# Front Bumper Hitch Silverado



## rtavi (Jul 8, 2005)

I need to install a 2 inch receiver on the front of my 2003 Silverado 2500HD duramax. This is so I can mount my Swagman Bike rack while pulling my 5th wheel in back. Have any of you installed a receiver on the front. It will have to be sturdy on frame not bumper since bikes and rack weigh about 110 lbs.


----------



## Katrina (Dec 16, 2004)

Not installed one myself, but seen them after the fact.
Looks like no big deal to install.
Just replaces the front tow hooks and bolts on where the hooks were.
Check www.etrailer.com for the receiver.


----------



## nynethead (Sep 23, 2005)

Etrailer has them and they are faily inexpensive here is the link:
http://www.etrailer.com/products.asp?model...evrolet&t1=&h=e

I purchased a rear hitch for my DW subaru from them and it bolt on and came with directions.


----------



## LarryTheOutback (Jun 15, 2005)

rtavi said:


> I need to install a 2 inch receiver on the front of my 2003 Silverado 2500HD duramax.Â <snip> Have any of you installed a receiver on the front.Â [snapback]109646[/snapback]​


The Reese/DrawTite/HiddenHitch front receiver just bolts to the frame up front. On the Burb the front attach point is where the tow hooks attach. There is also a rear attach point. The Silverado is very similar to the Burb, so I'm expecting the installation will be about the same.

There are not a huge number of front receivers that fit. Go for one designed specifically for the vehicle ... I ran into a couple that required the removal of the tow hooks and drilling lots of holes. The Reese/DrawTite/HiddenHitch does NOT require the removal of the tow hooks.

Pay close attention to how high up the bike rack will be relative to the hood. Using the stock Yakima made the bikes high enough that they were a visibility problem. I ended up cutting the rack off by 7" to get the bikes lower down (this mod hasn't been posted yet, but will be soon).

Don't plan on driving at night, as the bikes will be in the way of the headlights.

Ed


----------



## Oregon_Camper (Sep 13, 2004)

I had one installed on my Suburban about 6 weeks ago and used it for the first time during the PNW Rally. Couldn't have been happier! Worked great and kept the bikes out of the trailer.

Cost about $225 installed.


----------



## Moosegut (Sep 24, 2005)

I installed one on my F150 and use a cargo carrier with it. Haul my generator, honeypot, firewood, etc. Love it.

It's a bit of a pain to install. If I did it again and the installion charge was 50 to 75 dollars, I would pay for the install.

Scott


----------



## rtavi (Jul 8, 2005)

Found one at local trailer supply (they ordered it for me for $125 and will install for$30 which I thought was worth not crawling around under truck. Its a 2inch- people use them to anchor winches which can then be swapped from front to back depending on how you are stuck.

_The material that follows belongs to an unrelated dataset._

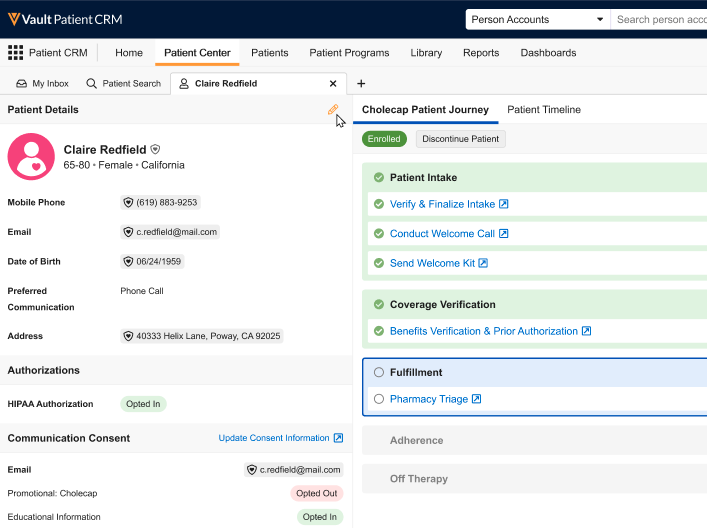Switch to the Patient Timeline tab

pyautogui.click(x=543, y=110)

Headed for Yellowstone on May 23.


----------



## j1mfrog (Jun 6, 2004)

Got one on the '04 Burb and the '02 Sierra. Very easy installation, just bolts on. Found the best price at JCWhitney.com. Mine is the Hidden Hitch brand.


----------



## PDX_Doug (Nov 16, 2004)

Just curious...

When these racks are loaded up, do you see any engine heating issues?

Happy Trails,
Doug


----------



## j1mfrog (Jun 6, 2004)

No engine heating issues for me. I carry four bikes out front. I watch my gauges pretty close too.

The only issue I have had is line if sight obstructions. I have had to remove a seat from a bike before. The way I carry them now, there is some right shoulder line of sight restriction. Doesn't cause too much of a problem though.


----------



## LarryTheOutback (Jun 15, 2005)

j1mfrog said:


> The only issue I have had is line if sight obstructions. I have had to remove a seat from a bike before. [snapback]109928[/snapback]​


We have a front bike rack, but...

...I'm still a bit concered with the fact that the bikes block the headlights somewhat. "But officer, we only drive during the day..."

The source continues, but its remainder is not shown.